Ma quanti inchini, quante reverenze, quante maiuscole affettate appuntiscono gli scritti di lavoro:

Gentile Cliente, Le scriviamo per informarLa che La Sua richiesta ci è pervenuta…

Troppo? Credo di sì. Anche nelle lettere commerciali le piogge di maiuscole hanno fatto il loro tempo. Nelle email , poi, fanno crepare dal ridere. Eppure questa deformazione professionale è dura a morire. La manterrei, al massimo, per il Padre Eterno (se volete).

Io seguo una regola di carattere generale: l’iniziale maiuscola per i nomi propri e per i nomi comuni usati come propri. Ad esempio:

  • Il cavaliere (se è un comune cavaliere)
  • Il Cavaliere (se è proprio lui, avete capito bene)

Perciò, gentile azienda, io non le faccio il torto di adularla con ecatombi lettere capitali. Ma lei non mi illuda di essere il Cliente, perché so che sono uno tra i tanti.

La maiuscola dove la metto?

In italiano l’uso della maiuscola è piuttosto contenuto.
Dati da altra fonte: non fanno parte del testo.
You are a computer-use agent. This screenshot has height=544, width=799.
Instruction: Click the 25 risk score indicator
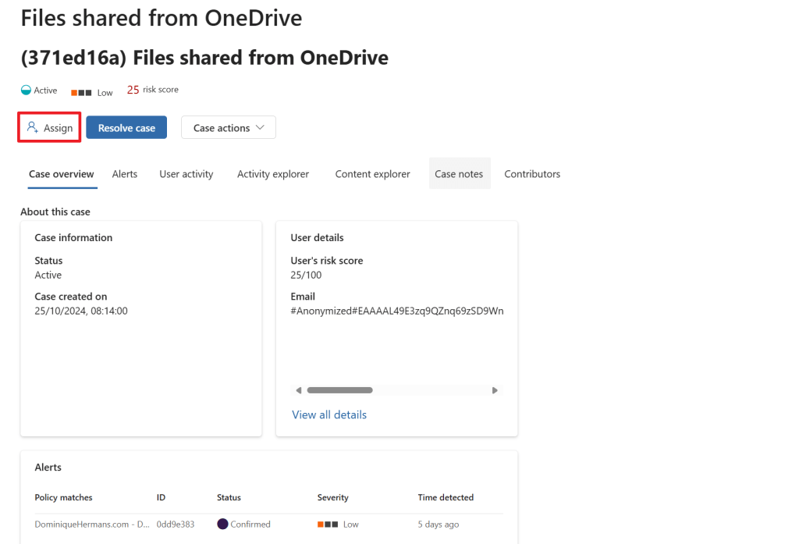[x=133, y=91]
E necessaria con:

  • qualsiasi parola dopo il punto o all’inizio di un paragrafo, capitolo, testo ecc.
  • i nomi propri di persone, animali, luoghi geografici, enti ecc.: Francesco, Giovanni, Fido, Torino, Piemonte.

E inoltre con:

  • gli appellativi professionali, ma solo quando sostituiscono il nome proprio: il Cavaliere, l’Avvocato, il Dottore… mai quando lo accompagnano: il dottor Bianchi, il cavalier Bernardi, l’avvocato Rossi.
  • i nomi di feste e ricorrenze (Natale, Capodanno, Pasqua…), i nomi dei secoli (il Novecento, il Settecento…) e di periodi storici (il Rinascimento, il Medio Evo, le Guerre Mondiali) ma non i nomi di mesi e giorni della settimana (gennaio, lunedì).
  • i nomi di corpi celesti (Marte, Giove, Sirio…). Però sole, terra e luna si scrivono minuscoli al di fuori di contesti scientifici (ho la luna storta, una giornata di sole…).
  • le lettere che formano una sigla (CGIL, RIAA ecc.), se non sono talmente familiari (Fiat, Rai…) da essere sentite come parole a sé stanti.
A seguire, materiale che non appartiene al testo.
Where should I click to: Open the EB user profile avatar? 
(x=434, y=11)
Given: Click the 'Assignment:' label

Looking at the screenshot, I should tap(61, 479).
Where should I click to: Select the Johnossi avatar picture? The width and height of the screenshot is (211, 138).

In pubblicità e sul web la maiuscola è invece sempre meno usata anche a inizio frase. Era prevedibile, visto che in molti casi sulla rete (domini, indirizzi email, motori di ricerca) non c’è differenza tra maiuscole e minuscole. Non ci vedo nulla di male, a patto che siano testi molto brevi. La maiuscola è utilissima per adocchiare l’inizio di una frase all’interno di un paragrafo.

Per approfondimenti vi rimando alla Crusca.